Essay
Apparently, Dinner Is Still Required
One of the stranger things about having your life knocked sideways is discovering how little interest the rest of the world has in the situation.
You still have to go to work. The mail continues arriving. Dinner remains stubbornly necessary. At some point you will stand in front of the refrigerator hoping that food has developed a plan in your absence.
It has not.
Something enormous can happen, something that fundamentally changes your understanding of your own life, and yet there you are wondering whether you locked the door. Did I check the mail? Is the hair straightener unplugged? What is the password? No, apparently that is not the password.
The monotony of ordinary life doesn't disappear simply because ordinary life no longer feels particularly ordinary.
Going back to work is an especially strange version of this. You get dressed. You drive there. You walk through the door and are expected to perform whatever collection of tasks previously constituted a normal workday. People ask questions. You answer them. Computers require things from you.
Meanwhile, internally, you are approximately three raccoons in a trench coat pretending to be a person.
The raccoons do not know the password either.
There is a performance involved in returning to public life after something significant has happened. Not necessarily because anyone is demanding that you pretend everything is fine. Most people probably aren't paying nearly as much attention as we imagine. But public life requires a certain amount of basic functionality.
You cannot generally walk into work, announce that reality has become deeply suspicious, and then lie on the floor. There are protocols.
So you create a reasonably convincing simulation of functioning. You answer the email. You find the thing someone is looking for. You remember where you parked. You make a decision about dinner despite having absolutely no opinion about dinner and some resentment toward dinner for requiring your involvement.
This is, I think, one of the least discussed parts of continuing after life changes dramatically.
We tend to talk about the large things: surviving, rebuilding, starting over, moving forward. These are useful words, but they are enormous words. They make continuing sound like something you stand on a hill and decide to do while the wind moves your hair in a meaningful direction.
My experience of continuing has been considerably less cinematic. It has involved a lot of passwords.
For a while, I had to change mine repeatedly, which was exactly the kind of additional administrative enrichment my life needed at the time. Passwords are irritating enough under normal circumstances. Modern life apparently requires each person to maintain a private collection of increasingly complicated secret codes, none of which may resemble another secret code you have ever used.
Add a major life disruption and suddenly you are being asked to prove you are not a robot when being a robot actually sounds quite restful.
At least the robot probably has a password manager.
The strange thing is that all these tiny, irritating tasks can be both infuriating and oddly stabilizing. The door still needs to be locked. The mail still needs to be checked. Apparently, dinner is still required.
At first, that can feel almost insulting. How can something so ordinary require your attention when something so profoundly unordinary has happened?
But ordinary life doesn't ask whether you are ready for it. It just keeps leaving small things in front of you. Not the rest of your life. Just this thing, and then the next thing.
Sometimes that is exhausting.
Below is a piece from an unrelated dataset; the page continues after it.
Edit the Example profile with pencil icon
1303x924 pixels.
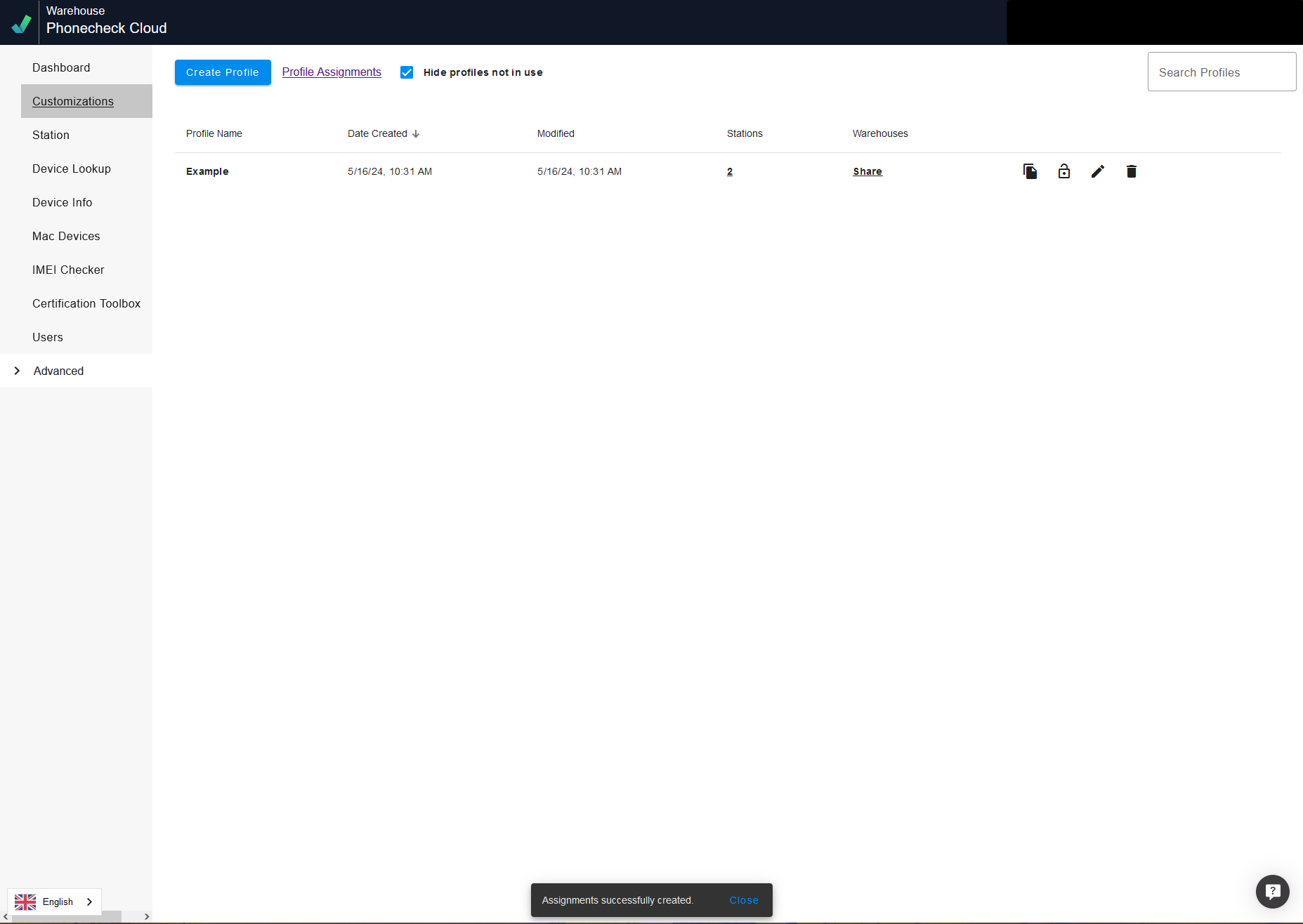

Sometimes it is comforting. Sometimes it is funny in a way you don't entirely know what to do with. Often it is all three.
There is something almost reassuring about discovering that even after the world has demonstrated its capacity for chaos, some problems remain magnificently stupid. You can be grappling with enormous questions about life and still be irritated because you cannot remember whether the hair straightener is unplugged.
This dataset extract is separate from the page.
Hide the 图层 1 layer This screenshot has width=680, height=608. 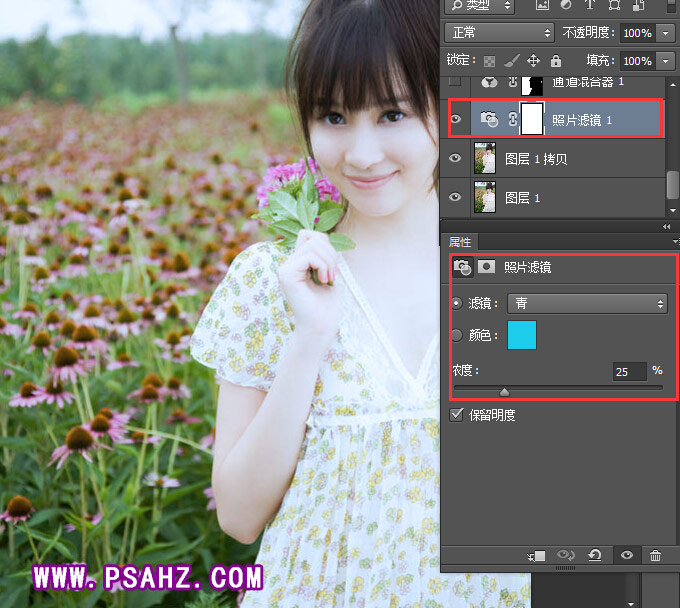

For a while, everything feels different and not different at the same time. The same roads. The same grocery store. The same job. The same doors to lock and mail to check and endless nightly referendum on what constitutes dinner. You are moving through a familiar world while feeling slightly unfamiliar inside it.
Then, gradually, you stop noticing the contradiction quite so often.
You go to work and realize at some point that you were simply working. You make dinner without contemplating the philosophical injustice of having to make dinner. You leave the house and, perhaps after checking only twice, accept that the hair straightener is probably unplugged.
Life becomes less of a performance.
The raccoons disperse. Or at least they become sufficiently organized to pass as one adult.
I don't think there is a profound lesson hiding inside any of this. I don't believe remembering a password is an act of courage, and I am reluctant to assign personal growth to checking the mail.
But I do think we underestimate how much of continuing happens this way, in increments too small to announce. You do the next ordinary thing because it is there.
And somewhere along the way, dinner stops feeling like evidence that the universe has unreasonable expectations of you. It is just dinner.
Which is good, because apparently, it will be required again tomorrow.